What providers are used for different backend services?
[be[IPA.PB]] [dp_load_configuration] (0x0100): Using [ipa] provider for [id]
[be[IPA.PB]] [dp_load_configuration] (0x0100): Using [ipa] provider for [auth]
[be[IPA.PB]] [dp_load_configuration] (0x0100): Using [ipa] provider for [access]
[be[IPA.PB]] [dp_load_configuration] (0x0100): Using [ipa] provider for [chpass]
[be[IPA.PB]] [dp_load_configuration] (0x0100): Using [ipa] provider for [sudo]
[be[IPA.PB]] [dp_load_configuration] (0x0100): Using [ipa] provider for [autofs]
[be[IPA.PB]] [dp_load_configuration] (0x0100): Using [ipa] provider for [selinux]

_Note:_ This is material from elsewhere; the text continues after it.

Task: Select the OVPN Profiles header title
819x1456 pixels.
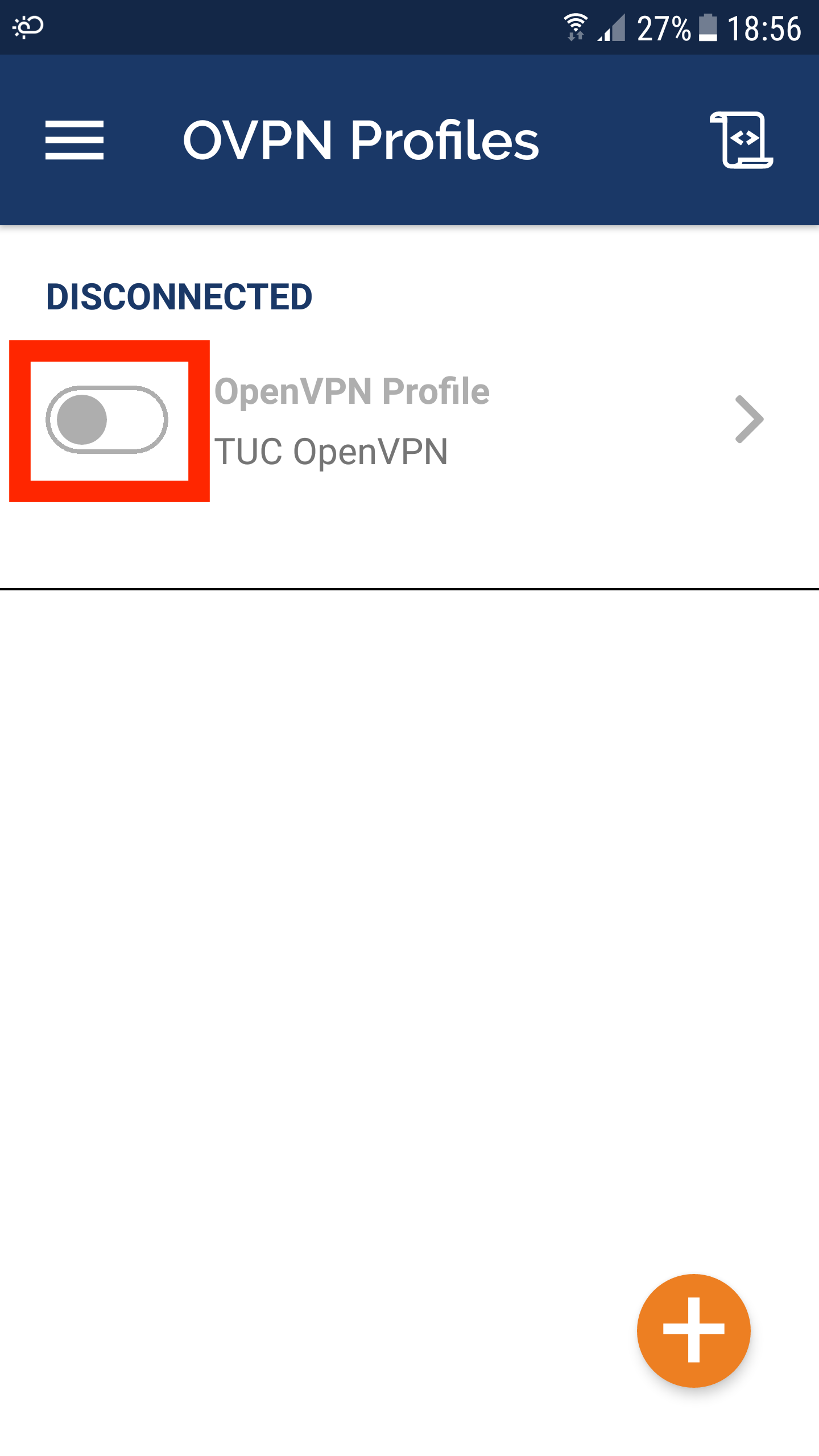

[be[IPA.PB]] [dp_load_configuration] (0x0100): Using [ipa] provider for [hostid]
[be[IPA.PB]] [dp_load_configuration] (0x0100): Using [ipa] provider for [subdomains]
Each data provider request start and end is marked in logs. It is associated with other related messages with a number, using the format
DP Request [$request-type #$request-number]
. We can see that there is one active data provider request of type Account in the following example and it finish with success. There are no more active requests when this one is finished.
[be[IPA.PB]] [dp_attach_req] (0x0400): DP Request [Account #1]: New request. Flags [0x0001].
[be[IPA.PB]] [dp_attach_req] (0x0400): Number of active DP request: 1
... provider specific method logs ...
[be[IPA.PB]] [dp_req_done] (0x0400): DP Request [Account #1]: Request handler finished [0]: Success
[be[IPA.PB]] [_dp_req_recv] (0x0400): DP Request [Account #1]: Receiving request data.
[be[IPA.PB]] [dp_req_reply_list_success] (0x0400): DP Request [Account #1]: Finished. Success.
[be[IPA.PB]] [dp_req_reply_std] (0x1000): DP Request [Account #1]: Returning [Success]: 0,0,Success
[be[IPA.PB]] [dp_table_value_destructor] (0x0400): Removing [0:1:0x0001:1:V:ad.pb:name=user-1@ad.pb] from reply table
[be[IPA.PB]] [dp_req_destructor] (0x0400): DP Request [Account #1]: Request removed.
[be[IPA.PB]] [dp_req_destructor] (0x0400): Number of active DP request: 0
If the request is not successful, this is the place where we would see it:
[be[IPA.PB]] [dp_req_reply_std] (0x1000): DP Request [Subdomains #0]: Returning [Provider is Offline]: 1,1432158212,Offline
Failover information
Failover is a crucial part of SSSD. If SSSD goes offline because it cannot establish a connection to a server, this is the place to look for the cause. It may be a DNS issue where we cannot resolve hostname or SRV records. It may be a connection issue when the remote server is unrechable because it is behind firewall, etc.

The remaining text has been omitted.